Information provided:
========
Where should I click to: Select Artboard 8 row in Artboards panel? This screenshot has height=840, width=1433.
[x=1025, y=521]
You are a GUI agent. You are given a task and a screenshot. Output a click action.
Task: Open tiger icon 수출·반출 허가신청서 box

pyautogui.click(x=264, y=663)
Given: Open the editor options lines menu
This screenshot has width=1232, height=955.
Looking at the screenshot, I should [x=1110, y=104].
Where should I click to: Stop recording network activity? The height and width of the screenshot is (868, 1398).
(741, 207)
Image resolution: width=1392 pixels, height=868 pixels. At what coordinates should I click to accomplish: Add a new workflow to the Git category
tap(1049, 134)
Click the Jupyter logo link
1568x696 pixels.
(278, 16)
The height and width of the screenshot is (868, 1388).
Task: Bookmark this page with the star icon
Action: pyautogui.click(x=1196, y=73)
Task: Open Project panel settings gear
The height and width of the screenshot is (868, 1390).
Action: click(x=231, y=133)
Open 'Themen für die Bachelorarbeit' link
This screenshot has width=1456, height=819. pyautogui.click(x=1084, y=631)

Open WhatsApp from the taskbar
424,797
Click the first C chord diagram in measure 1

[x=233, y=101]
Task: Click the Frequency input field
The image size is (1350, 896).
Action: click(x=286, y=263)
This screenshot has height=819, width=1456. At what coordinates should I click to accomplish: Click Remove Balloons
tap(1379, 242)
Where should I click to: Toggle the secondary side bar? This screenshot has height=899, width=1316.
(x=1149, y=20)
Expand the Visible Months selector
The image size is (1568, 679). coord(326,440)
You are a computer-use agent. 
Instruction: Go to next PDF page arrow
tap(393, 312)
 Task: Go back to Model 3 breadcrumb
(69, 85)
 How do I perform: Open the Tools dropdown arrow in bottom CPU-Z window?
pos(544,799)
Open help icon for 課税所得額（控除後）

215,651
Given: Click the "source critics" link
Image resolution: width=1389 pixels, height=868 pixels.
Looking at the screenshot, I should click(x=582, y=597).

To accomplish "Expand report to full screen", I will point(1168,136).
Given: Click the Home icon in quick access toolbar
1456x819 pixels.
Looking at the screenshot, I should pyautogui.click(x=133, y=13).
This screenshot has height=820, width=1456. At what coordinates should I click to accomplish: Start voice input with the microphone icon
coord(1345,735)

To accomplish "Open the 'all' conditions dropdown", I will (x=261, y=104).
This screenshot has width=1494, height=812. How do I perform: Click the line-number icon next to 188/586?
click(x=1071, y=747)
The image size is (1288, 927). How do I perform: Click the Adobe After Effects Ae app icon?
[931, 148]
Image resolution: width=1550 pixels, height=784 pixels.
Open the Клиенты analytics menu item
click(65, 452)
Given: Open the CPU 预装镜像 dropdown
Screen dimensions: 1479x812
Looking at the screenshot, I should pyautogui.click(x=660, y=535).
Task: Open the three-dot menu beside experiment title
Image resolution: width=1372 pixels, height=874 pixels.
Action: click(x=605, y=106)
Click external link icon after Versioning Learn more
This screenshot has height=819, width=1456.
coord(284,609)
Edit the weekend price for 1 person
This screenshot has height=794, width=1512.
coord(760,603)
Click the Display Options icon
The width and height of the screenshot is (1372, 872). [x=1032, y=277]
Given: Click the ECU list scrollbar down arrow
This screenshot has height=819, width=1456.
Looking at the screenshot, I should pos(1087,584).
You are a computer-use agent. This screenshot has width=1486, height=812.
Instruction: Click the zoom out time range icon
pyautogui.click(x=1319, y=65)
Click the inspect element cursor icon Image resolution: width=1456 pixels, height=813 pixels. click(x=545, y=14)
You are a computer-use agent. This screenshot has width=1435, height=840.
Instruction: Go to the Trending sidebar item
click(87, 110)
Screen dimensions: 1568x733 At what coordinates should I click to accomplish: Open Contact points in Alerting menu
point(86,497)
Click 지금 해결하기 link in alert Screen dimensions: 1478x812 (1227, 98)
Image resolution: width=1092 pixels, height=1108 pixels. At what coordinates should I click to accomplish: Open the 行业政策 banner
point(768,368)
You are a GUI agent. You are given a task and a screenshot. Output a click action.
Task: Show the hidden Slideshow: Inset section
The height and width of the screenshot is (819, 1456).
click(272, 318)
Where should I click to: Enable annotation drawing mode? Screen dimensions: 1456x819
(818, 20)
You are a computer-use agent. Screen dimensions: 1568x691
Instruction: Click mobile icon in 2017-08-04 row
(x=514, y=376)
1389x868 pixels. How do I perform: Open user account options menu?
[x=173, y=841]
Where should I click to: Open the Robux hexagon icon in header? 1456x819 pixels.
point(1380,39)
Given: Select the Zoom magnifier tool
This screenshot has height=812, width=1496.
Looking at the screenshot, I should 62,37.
========
Exercise: Reproduce word for word the material above, starting with the line that has "Screen dimensions: 1479x812" and stopping after the line that has "Click 지금 해결하기".

Solved exercise:
Screen dimensions: 1479x812
Looking at the screenshot, I should pyautogui.click(x=660, y=535).
Task: Open the three-dot menu beside experiment title
Image resolution: width=1372 pixels, height=874 pixels.
Action: click(x=605, y=106)
Click external link icon after Versioning Learn more
This screenshot has height=819, width=1456.
coord(284,609)
Edit the weekend price for 1 person
This screenshot has height=794, width=1512.
coord(760,603)
Click the Display Options icon
The width and height of the screenshot is (1372, 872). [x=1032, y=277]
Given: Click the ECU list scrollbar down arrow
This screenshot has height=819, width=1456.
Looking at the screenshot, I should pos(1087,584).
You are a computer-use agent. This screenshot has width=1486, height=812.
Instruction: Click the zoom out time range icon
pyautogui.click(x=1319, y=65)
Click the inspect element cursor icon Image resolution: width=1456 pixels, height=813 pixels. click(x=545, y=14)
You are a computer-use agent. This screenshot has width=1435, height=840.
Instruction: Go to the Trending sidebar item
click(87, 110)
Screen dimensions: 1568x733 At what coordinates should I click to accomplish: Open Contact points in Alerting menu
point(86,497)
Click 지금 해결하기 link in alert Screen dimensions: 1478x812 (1227, 98)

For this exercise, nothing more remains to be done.